→ Texto analizado:
((

Eres libre. Pero no hagas un uso divino y absoluto de tu libertad. No juegues a dios prepotente y arbitrario: decidir por tu cuenta en cada momento qué está bien y qué está mal, sin tener en cuenta los otros seres humanos, el entorno natural, Dios.
Si te drogas, si abusas de…, si te haces un pequeño dios, pagado de ti mismo, el centro de todo, si te excedes creyendo que el mero consumo es toda tu felicidad y plenitud…, te harás mal, lo bueno lo convertirás en veneno contra ti mismo.
No te excedas en querer tenerlo todo, disfrutarlo sin medida ni criterio. Vives “momentos de cielo”, pero no son “el cielo”: se desinflan. Hay experiencias que las vives a tope, pero llegan precisamente a un tope y no dan más de sí.
Todo es bueno. Pero nada es perfecto, divino, eterno. No puede darte todo lo que tu corazón desea. Este mundo da mucho de sí al ser humano. Pero da solo lo que puede dar, ¡y no más! No esperes que te dé felicidad colmada, plena, segura.
Todo es bueno. Pero no todo te es bueno en todo momento y ocasión, ni te hace bien siempre: discierne con sabiduría, no con prepotencia.
No todo es bueno. Necesitas que alguien (tus amigos, tus padres, tu propio corazón enseñado por la vida) te diga: “de este árbol no comas”.
Todo es bueno en tu entorno natural. No lo explotes, no lo contamines.
Todo es bueno y disfrútalo. Pero no olvides: lo tienes recibido. Vívelo agradecido y según la intención del que lo recibes.
Vive tu libertad. Pero no la absolutices. Vívela como amor y servicio a la vida, a la relación, a la aceptación serena de la realidad. No pretendas controlar enteramente la realidad: te desborda.

))

→ Con la información:
[1] Transcribe el fragmento del texto sobre la libertad que comienza en "Si te drogas, si" y termina en "no con prepotencia.".
[2] Según el texto sobre la libertad, ¿quiénes pueden decirte que no comas de cierto árbol?
[3] Prolonga el texto sobre la libertad a partir de su última frase.

→ Datos proporcionados:
((

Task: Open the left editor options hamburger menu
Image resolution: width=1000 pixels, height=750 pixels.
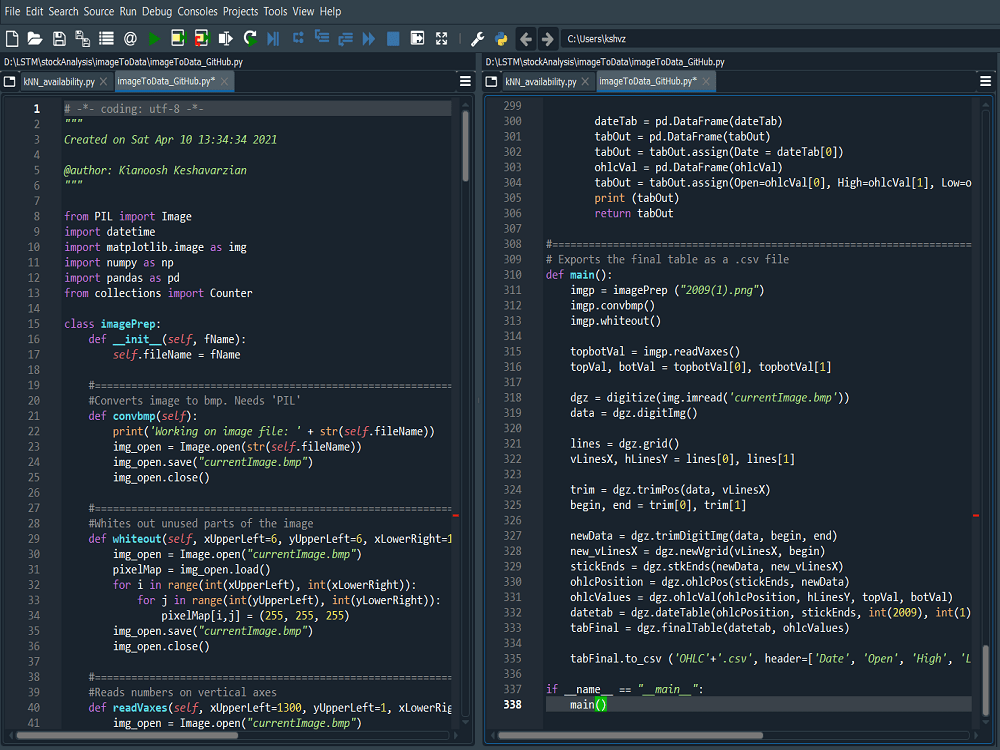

))

→ Resultados por tarea:
[1]
Si te drogas, si abusas de…, si te haces un pequeño dios, pagado de ti mismo, el centro de todo, si te excedes creyendo que el mero consumo es toda tu felicidad y plenitud…, te harás mal, lo bueno lo convertirás en veneno contra ti mismo.
No te excedas en querer tenerlo todo, disfrutarlo sin medida ni criterio. Vives “momentos de cielo”, pero no son “el cielo”: se desinflan. Hay experiencias que las vives a tope, pero llegan precisamente a un tope y no dan más de sí.
Todo es bueno. Pero nada es perfecto, divino, eterno. No puede darte todo lo que tu corazón desea. Este mundo da mucho de sí al ser humano. Pero da solo lo que puede dar, ¡y no más! No esperes que te dé felicidad colmada, plena, segura.
Todo es bueno. Pero no todo te es bueno en todo momento y ocasión, ni te hace bien siempre: discierne con sabiduría, no con prepotencia.

[2] Tus amigos, tus padres o tu propio corazón enseñado por la vida.

[3]
Todo es bueno en ti, pero no es sabio poner confianza total en ti mismo, en tu inteligencia, en tus recursos. No eres Dios, eres humano, vulnerable: no puedes responder enteramente de ti mismo.
No absolutices nada. No hagas un uso arbitrario y egocéntrico de tu salud, de tus talentos, de tus bienes, del amor humano, de ningún ser ni experiencia de este mundo…: acabarían defraudándote. Lo mejor de este mundo es relativo: nada es divino.
Las ciencias son buenas; las tecnologías, formidables. Pero el progreso te hará mal si no va acompañado por el progreso ético y espiritual.
El dinero, el poder político, económico y cultural o tu puesto de gerente de una multinacional de 250 mil empleados no son malos; pero ¡si los gestionas “a lo dios…”!
En suma, no te basta tu propia sabiduría: es limitada, no te da las claves últimas de tu vida y tu realización. Busca y recibe la sabiduría que te viene del que te dice: “puedes comer de todos los árboles del huerto; pero no comas del árbol del conocimiento del bien y del mal”. Pues tu libertad no es todo.